Há um mundo de janelas no meu quarto, feito por todos os focos de luz eléctrica que atravessam os vidros da portada e reflectem na parede. Às 4h da manhã, sentado à frente do computador, com a luz apagada, a criatividade extingue-se na dor que tenho na perna direita, no zumbido dos ouvidos, na repetida mistificação do amanhã. O meu raciocínio fica retido na constatação de um estranho paradoxo que envolve espaços fechados. Atravessam-se num instante quando estão sem ninguém, apesar de parecerem amplos e enormes. Quando estão cheios de gente tornam-se minúsculos, mas leva-se uma imensidão de tempo a chegar ao outro lado. Ao mesmo tempo, a solidão fica inalterada à medida que o nosso campo de visão vai se enchendo de pessoas a dançarem, beberem e a trocarem olhares de diferentes amplitudes no espectro das emoções. Minto, a solidão aumenta sempre que somos alvo da atenção e os olhos de alguém pousam em nós durante segundos, enquanto fazem um julgamento clínico para concluir se cumprimos os seus interesses. Normalmente, acabamos por ser um vidro, um espelho, um filtro, e os olhares são desviados, duplicados ou reflectidos em terceiros, ou neles próprios. Servimos de adorno que modela ideias e escapa-lhes que somos substância. Tornamo-nos tão etéreos como o fumo que sai dos cigarros e ajuda a moldar focos de luz já gastos, que reflectem numa bola de espelhos, que acabam esquecidos nas paredes de uma discoteca.
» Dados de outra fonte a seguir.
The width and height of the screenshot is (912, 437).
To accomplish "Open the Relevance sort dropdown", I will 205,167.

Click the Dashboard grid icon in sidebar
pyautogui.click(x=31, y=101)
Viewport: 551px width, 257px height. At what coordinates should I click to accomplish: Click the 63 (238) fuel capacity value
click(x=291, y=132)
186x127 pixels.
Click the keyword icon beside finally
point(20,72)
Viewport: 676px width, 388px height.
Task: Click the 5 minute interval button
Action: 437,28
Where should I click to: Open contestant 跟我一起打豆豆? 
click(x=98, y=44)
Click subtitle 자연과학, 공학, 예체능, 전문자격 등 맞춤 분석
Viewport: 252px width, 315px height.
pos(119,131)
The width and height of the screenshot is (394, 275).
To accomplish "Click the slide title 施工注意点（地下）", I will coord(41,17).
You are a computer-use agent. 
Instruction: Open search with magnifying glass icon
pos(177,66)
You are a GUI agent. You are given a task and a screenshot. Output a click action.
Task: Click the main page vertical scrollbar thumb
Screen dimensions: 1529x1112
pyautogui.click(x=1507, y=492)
quinta-feira, outubro 08, 2009

"Sinto-me uma fraude." - dizia ela. Eu ri-me em triplicado. Por também sentir o mesmo, por tê-la em tão boa consideração, por ela, ao dizer-me aquilo, aumentar a consideração que tenho pelo seu trabalho. Calculo que seja uma boa rede superior - esta da "fraude", não nos deixa subir de mais, ir até às estrelas e esquecermo-nos do resto. Dar-nos demasiada importância. Apesar desta nuvem cinzenta constante ser outra forma de nos darmos importância a mais. Vou tentar adoptar outro espírito, que nada tem de intermédio, mas que ataca o cerne do problema: "Sou só mais um."
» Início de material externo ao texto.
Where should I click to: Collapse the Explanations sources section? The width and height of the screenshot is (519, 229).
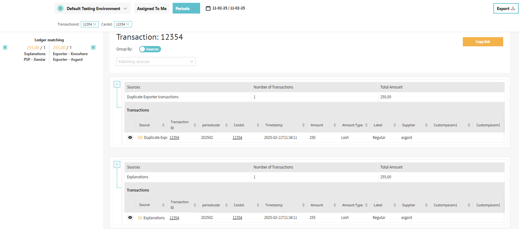[117, 164]
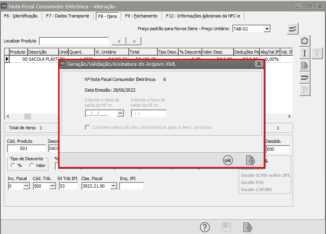Open the F7 - Dados Transporte tab
This screenshot has width=326, height=234.
(x=67, y=16)
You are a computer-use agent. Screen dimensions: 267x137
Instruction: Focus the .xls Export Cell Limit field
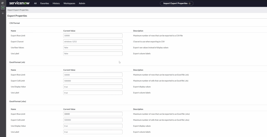pos(93,81)
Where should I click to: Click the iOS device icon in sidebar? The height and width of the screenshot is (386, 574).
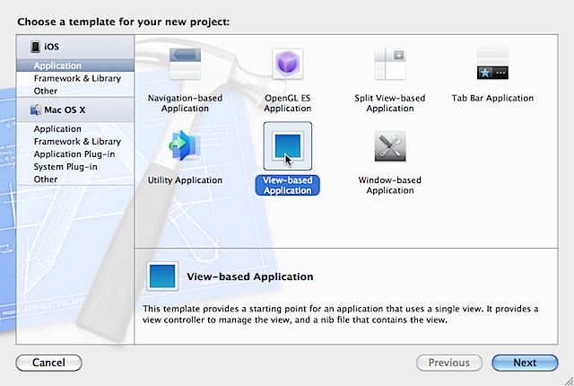pyautogui.click(x=34, y=47)
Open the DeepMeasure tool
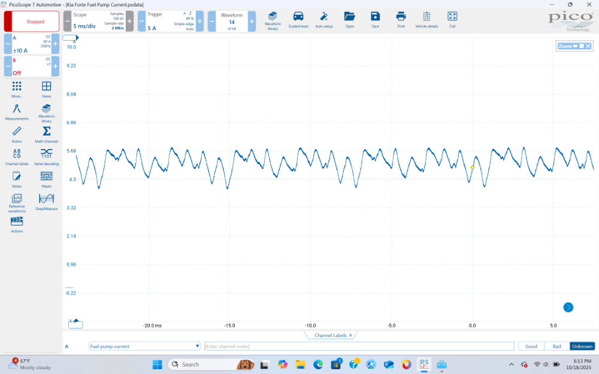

quarta-feira, outubro 07, 2009

New band in town

Para quem ainda não reparou, os "The Drums" ouvem-se com a mesma vontade com que se apanham os últimos raios do sol do Verão. Principalmente quando o Outono já se instalou.
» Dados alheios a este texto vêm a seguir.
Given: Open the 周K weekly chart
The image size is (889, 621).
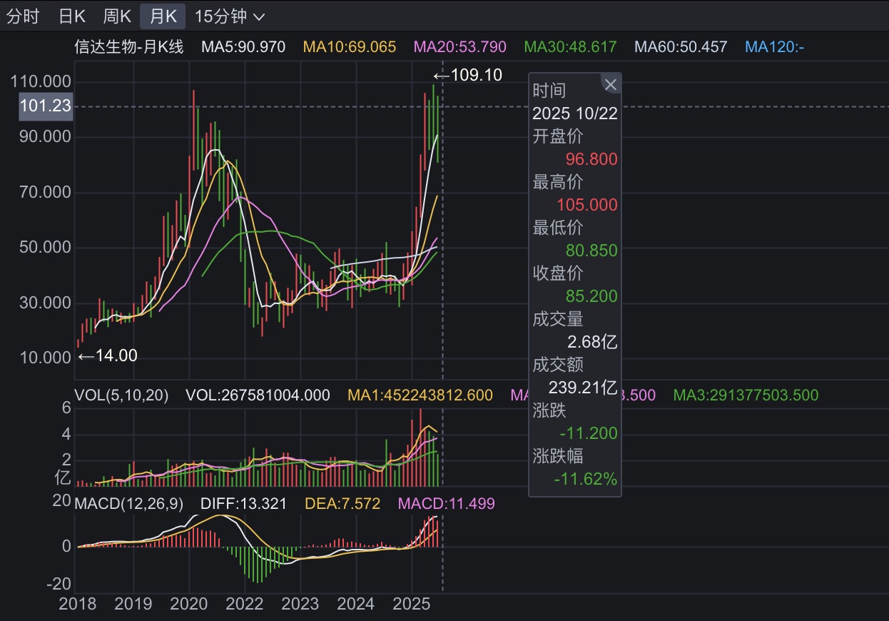Looking at the screenshot, I should click(x=116, y=16).
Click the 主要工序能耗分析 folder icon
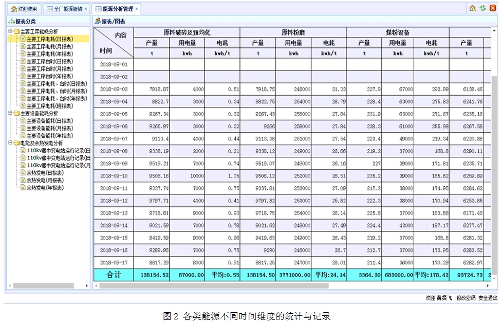 (x=16, y=32)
terça-feira, outubro 06, 2009


A fotografia é má. A carga perde-se, faltam pormenores. Lisboa é monumento e tensão. Aperta com as nuvens, quando se torna cinzenta. O céu aproxima-se do nosso suor. A humidade contrai os pulmões que só exalam nos espaço abertos, nas panorâmicas. Quando o nosso olhar se extingue em todas as bifurcações para ganhar novo folgo num horizonte amplo, celebrado pelo perfil da construção antiga. Lisboa é bela e esta fotografia é má.
Viver com a perda numa cidade cinzenta. Talvez chorar. Talvez deixá-la morar dentro de nós e florescer em feridas que saram com a ajuda de raios de sol fugidios. Abandonar as crostas, transformá-las em rugas que servem as emoções. Que nos tornam mais belos na tristeza e mais vivos quando nos rimos. Abandonar dois terços da juventude sem olhar para trás e recuperar a que nos resta nos passos solitários que damos, nos momentos em que só a cidade sabe de nós.

domingo, outubro 04, 2009

Quando saí do Incógnito e entrei no domingo, levava comigo o "The Lucky One" das Au Revoir Simone. Antes tinha sido o "Sunday Morning" dos Velvet Underground e o "White Rabbit" da Jefferson Airplane. Subi o Combro sozinho, entre o nevoeiro e as vozes afastadas, a pensar que esta noite já ninguém me tirava.

quinta-feira, outubro 01, 2009

Hoje teclo ao som dos Broken Social Scene para deixar aflorar em mim o tempo outonal. Não tanto pela perda ou nostalgia, mais pela reclusão através do meio sorriso. Não é uma rejeição da alegria, é só um resguardo de um copo um terço cheio para deixar, calmamente, voltar a encher.